#### Listed entries ####
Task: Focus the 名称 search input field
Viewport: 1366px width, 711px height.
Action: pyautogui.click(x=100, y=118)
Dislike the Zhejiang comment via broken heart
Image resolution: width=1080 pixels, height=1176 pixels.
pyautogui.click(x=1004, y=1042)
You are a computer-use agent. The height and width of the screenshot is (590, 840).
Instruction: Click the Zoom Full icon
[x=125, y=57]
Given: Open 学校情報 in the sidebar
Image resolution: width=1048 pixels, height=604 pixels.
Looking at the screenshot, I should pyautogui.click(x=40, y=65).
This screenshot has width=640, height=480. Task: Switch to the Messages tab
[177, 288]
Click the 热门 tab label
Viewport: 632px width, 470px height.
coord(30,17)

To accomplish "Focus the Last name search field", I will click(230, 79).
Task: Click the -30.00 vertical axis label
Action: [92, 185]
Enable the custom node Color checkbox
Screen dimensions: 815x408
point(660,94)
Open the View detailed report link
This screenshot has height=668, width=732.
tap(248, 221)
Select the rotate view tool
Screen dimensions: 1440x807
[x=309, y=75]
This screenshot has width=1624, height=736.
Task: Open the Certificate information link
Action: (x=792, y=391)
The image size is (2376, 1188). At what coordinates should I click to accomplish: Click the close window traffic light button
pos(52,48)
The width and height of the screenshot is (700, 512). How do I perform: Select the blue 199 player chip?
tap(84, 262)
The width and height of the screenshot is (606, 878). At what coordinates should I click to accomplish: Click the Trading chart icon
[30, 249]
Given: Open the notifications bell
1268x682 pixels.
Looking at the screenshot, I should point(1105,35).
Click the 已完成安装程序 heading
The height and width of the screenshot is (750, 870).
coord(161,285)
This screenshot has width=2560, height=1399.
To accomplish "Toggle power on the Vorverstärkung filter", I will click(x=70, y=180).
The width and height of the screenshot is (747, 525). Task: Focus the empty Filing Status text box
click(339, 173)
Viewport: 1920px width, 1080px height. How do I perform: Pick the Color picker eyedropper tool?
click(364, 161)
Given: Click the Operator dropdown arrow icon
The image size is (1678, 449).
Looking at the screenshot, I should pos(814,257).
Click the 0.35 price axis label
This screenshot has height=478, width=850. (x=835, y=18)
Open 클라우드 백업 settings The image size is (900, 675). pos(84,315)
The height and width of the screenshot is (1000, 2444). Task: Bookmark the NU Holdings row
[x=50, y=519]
####
Could you render the lines above as a numbered list, starting with the line containing "Click the 0.35 price axis label" and continuing through the last line, with any blank lines left out?

**Answer**
1. Click the 0.35 price axis label
2. This screenshot has height=478, width=850. (x=835, y=18)
3. Open 클라우드 백업 settings The image size is (900, 675). pos(84,315)
4. The height and width of the screenshot is (1000, 2444). Task: Bookmark the NU Holdings row
5. [x=50, y=519]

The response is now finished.